→ Raw records:
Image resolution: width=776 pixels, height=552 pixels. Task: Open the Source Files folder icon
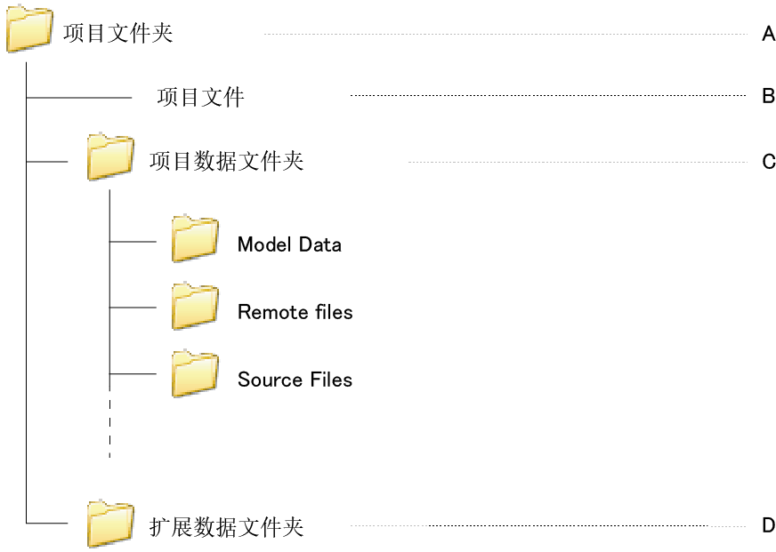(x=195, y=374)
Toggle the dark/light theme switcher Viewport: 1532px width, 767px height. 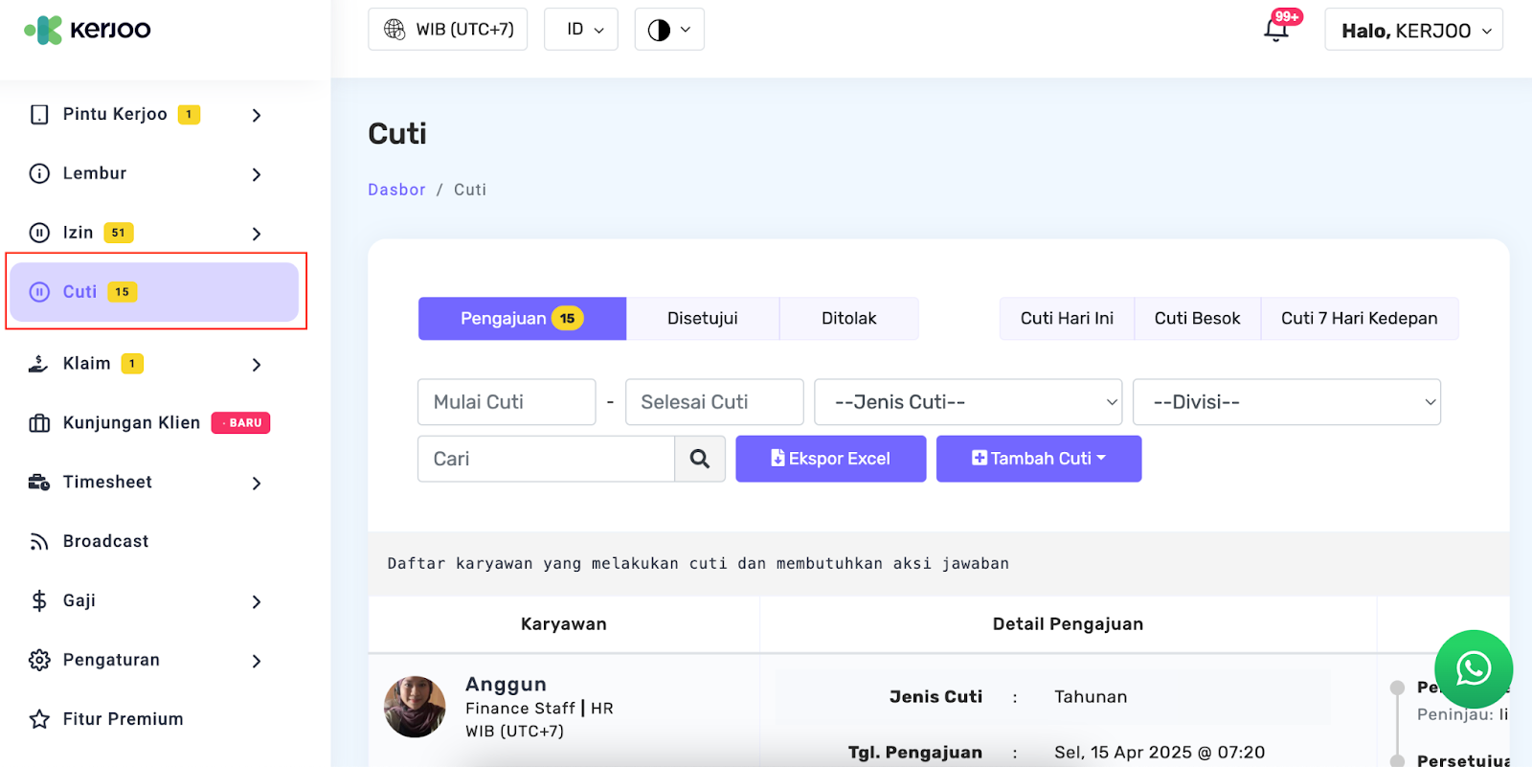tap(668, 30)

==

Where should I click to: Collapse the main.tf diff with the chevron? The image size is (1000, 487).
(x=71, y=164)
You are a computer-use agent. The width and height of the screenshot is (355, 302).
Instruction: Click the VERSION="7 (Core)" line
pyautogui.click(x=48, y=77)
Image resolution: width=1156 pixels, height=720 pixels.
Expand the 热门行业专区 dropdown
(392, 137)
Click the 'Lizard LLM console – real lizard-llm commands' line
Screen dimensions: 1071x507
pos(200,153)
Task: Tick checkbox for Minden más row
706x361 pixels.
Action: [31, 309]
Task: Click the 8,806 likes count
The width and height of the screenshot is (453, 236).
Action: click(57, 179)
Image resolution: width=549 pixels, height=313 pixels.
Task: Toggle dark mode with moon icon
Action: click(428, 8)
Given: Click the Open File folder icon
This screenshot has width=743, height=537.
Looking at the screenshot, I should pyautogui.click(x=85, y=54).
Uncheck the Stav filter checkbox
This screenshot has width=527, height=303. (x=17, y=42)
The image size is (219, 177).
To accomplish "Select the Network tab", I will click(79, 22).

--

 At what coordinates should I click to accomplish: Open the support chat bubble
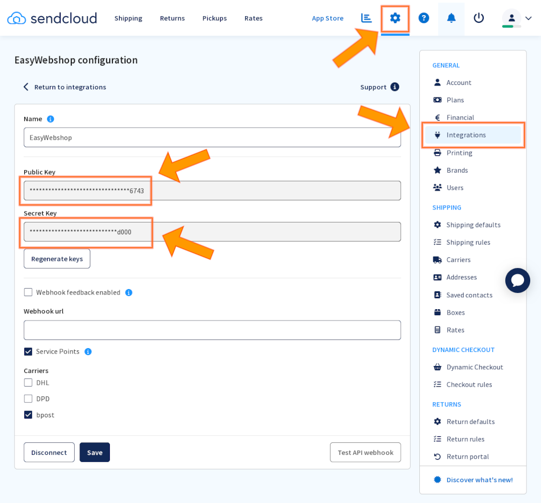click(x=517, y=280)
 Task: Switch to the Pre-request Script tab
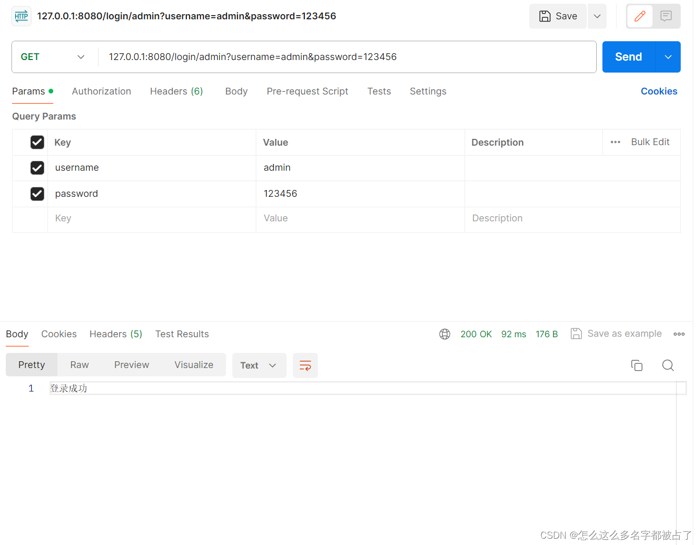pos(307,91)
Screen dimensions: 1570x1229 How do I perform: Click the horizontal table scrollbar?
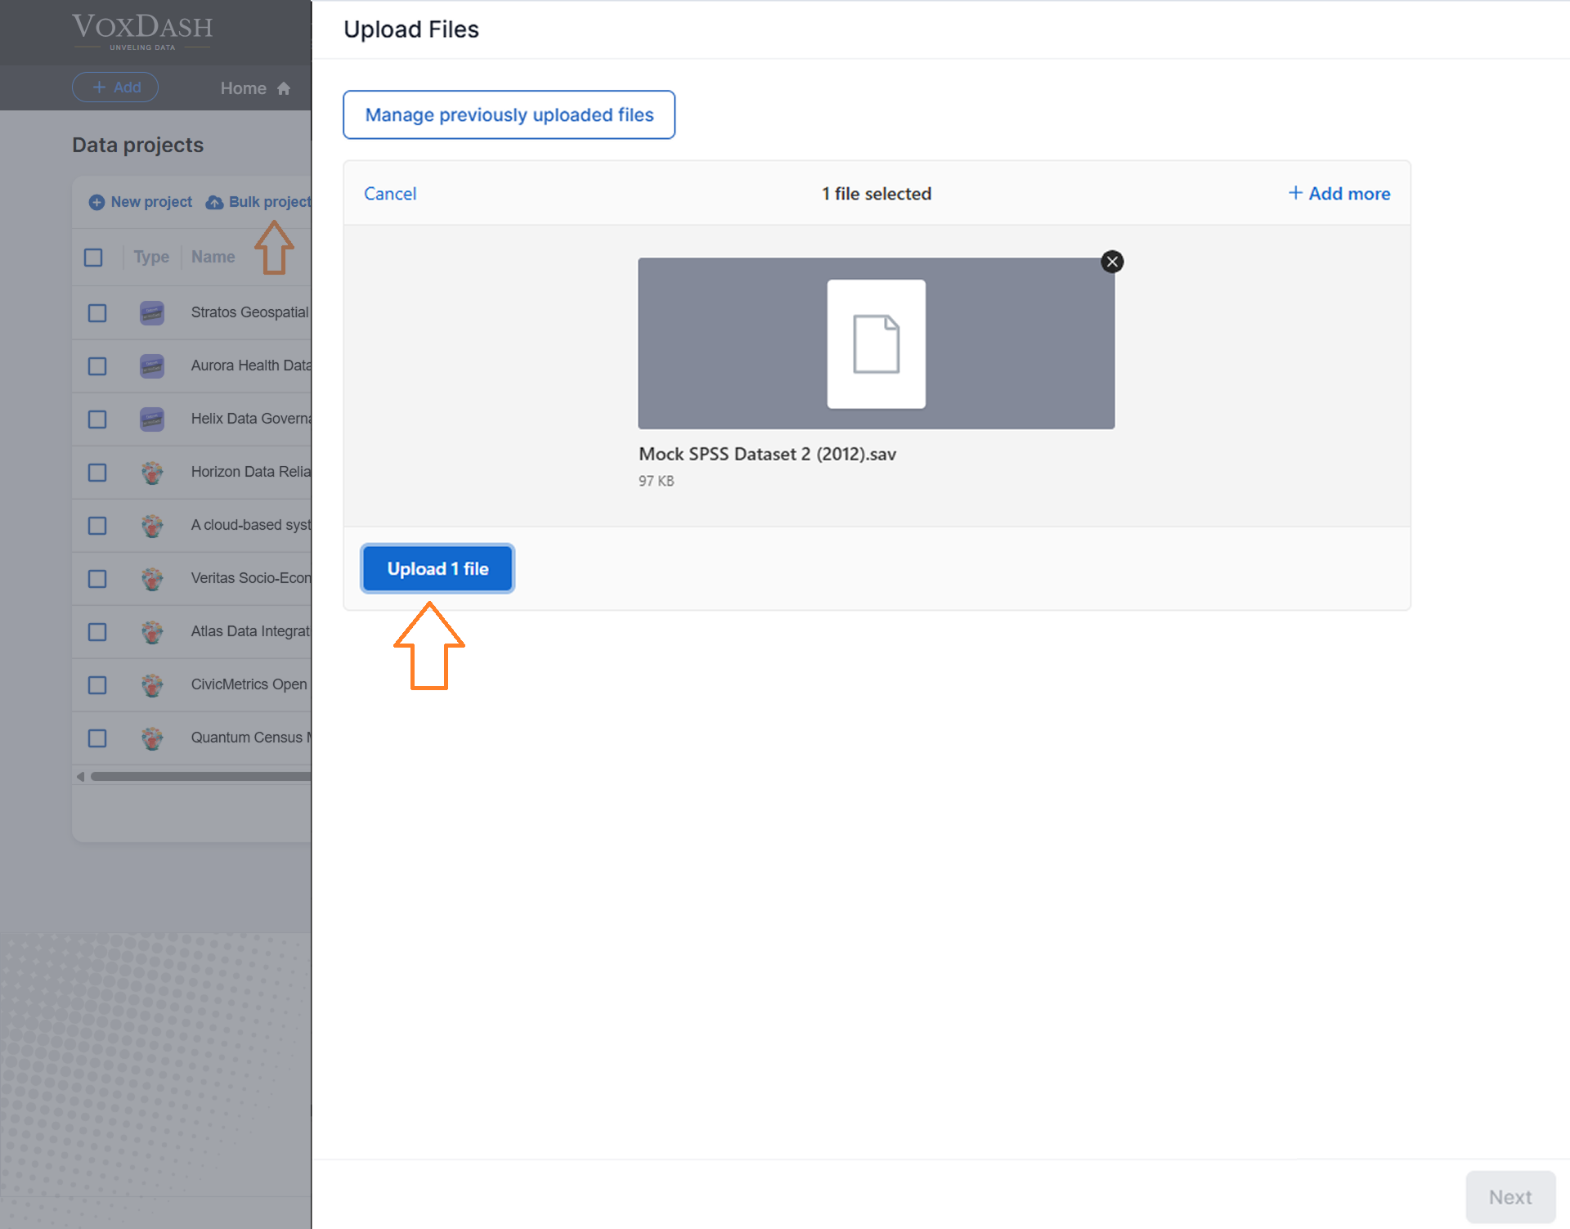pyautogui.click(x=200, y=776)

→ What you should do: Rewrite the stretch of items from the line containing "Task: Tick checkbox for Minden más row" through the line containing "will click(79, 22).", changing every "checkbox" to "check box" and leaving everything else unchanged.

→ Result of the exercise:
Task: Tick check box for Minden más row
706x361 pixels.
Action: [31, 309]
Task: Click the 8,806 likes count
The width and height of the screenshot is (453, 236).
Action: click(57, 179)
Image resolution: width=549 pixels, height=313 pixels.
Task: Toggle dark mode with moon icon
Action: click(428, 8)
Given: Click the Open File folder icon
This screenshot has width=743, height=537.
Looking at the screenshot, I should pyautogui.click(x=85, y=54).
Uncheck the Stav filter check box
This screenshot has width=527, height=303. (x=17, y=42)
The image size is (219, 177).
To accomplish "Select the Network tab", I will click(79, 22).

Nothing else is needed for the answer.